Although the present invention is applied to the freezing / refrigerating showcase having the evaporator for the inner-layer cold air passage and the evaporator for the outer-layer cold air passage in the embodiment, the present invention is not limited to this, and cooling of a freezer / refrigerator or a prefabricated refrigerator is also possible. The present invention is also effective for units and the like. Further, it is not limited to the type of refrigerant or compressor used.

[0032]

As described above, according to the present invention, the gas refrigerant in the refrigerant separated in the receiver tank is used as the refrigerant for defrosting the evaporator, and the liquid separated in the receiver tank is used. Refrigerant is reserved in the receiver tank for cooling the compressor by the liquid injection circuit, so the liquid refrigerant to the liquid injection circuit for cooling the operating compressor is exhausted even when the evaporator is defrosted. Without this, stable cooling of the compressor can be realized, and defrosting of the evaporator can be surely achieved.

[Brief description of the drawings]

FIG. 1 is a refrigerant circuit diagram of a refrigerating apparatus according to a first aspect of the invention.

FIG. 2 is a refrigerant circuit diagram of the refrigerating apparatus of the invention of claim 2.

FIG. 3 is a refrigerant circuit diagram of a conventional refrigeration system of a type in which a refrigerant is condensed by air cooling and a high-pressure gas refrigerant discharged from a compressor is directly flown to an evaporator during defrosting.

FIG. 4 is a refrigerant circuit diagram of a conventional refrigeration system of a type in which a refrigerant is condensed by water cooling and a high-pressure gas refrigerant discharged from a compressor is directly flown to an evaporator during defrosting.

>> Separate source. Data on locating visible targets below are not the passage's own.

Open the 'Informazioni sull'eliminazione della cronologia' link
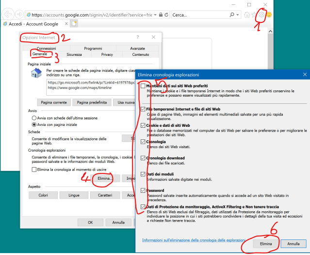The image size is (310, 255). (x=190, y=240)
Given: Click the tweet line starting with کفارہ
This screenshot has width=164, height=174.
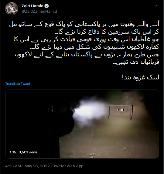Looking at the screenshot, I should click(94, 47).
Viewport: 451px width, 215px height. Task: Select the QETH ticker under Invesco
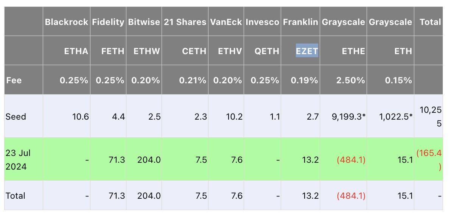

FIG. 5 is a refrigerant circuit diagram of a conventional refrigeration system of a type in which a refrigerant is condensed by air cooling and a gas-liquid mixed refrigerant discharged from a condenser at the time of defrosting is caused to flow to an evaporator.

[Explanation of symbols]

 1 Compressor 3 Condenser 5 Receiver Tank 13 Evaporator 27 Liquid Injection Circuit 30 Defrosting Pipe 37 Water Cooling Pipeline

Claims (2)

(57) [Claims] 1. A compressor having a refrigerant discharge side and a suction side, a condenser connected to the discharge side of the compressor, and a refrigerant discharged from the condenser connected to a refrigerant outlet side of the condenser. cold
In a refrigerating apparatus having a receiver tank for separating a medium and a liquid refrigerant, and an evaporator connected between a refrigerant outlet side of the receiver tank and a suction side of the compressor ,
While defrosting the generator, the compressor is operated and
The gas refrigerant separated into gas and liquid in the sea bar tank is added to the evaporator.
Defrosting circuit to supply the gas and liquid in the receiver tank.
When the separated liquid refrigerant is cooled in the evaporator and defrosted,
Liquid injection that supplies to the low pressure side inside the compressor
And a refrigeration device having a circuit . 2. A compressor having a refrigerant discharge side and a suction side, and a refrigerant from the condenser connected to the discharge side of the compressor.
A receiver tank for separating the gas refrigerant and the liquid refrigerant ,
In a refrigerating apparatus having a water cooling pipeline for cooling the receiver tank, and an evaporator connected between a refrigerant outlet side of the receiver tank and a suction side of the compressor ,
While operating the compressor when defrosting the evaporator,
The gas refrigerant separated into gas and liquid in the receiver tank is
Defrost circuit to supply to the evaporator and inside the receiver tank
The liquid refrigerant that has been separated into gas and liquid at the time of cooling and defrosting the evaporator
Liquid injection to be supplied to the low pressure side inside the compressor
And a refrigeration device having an application circuit.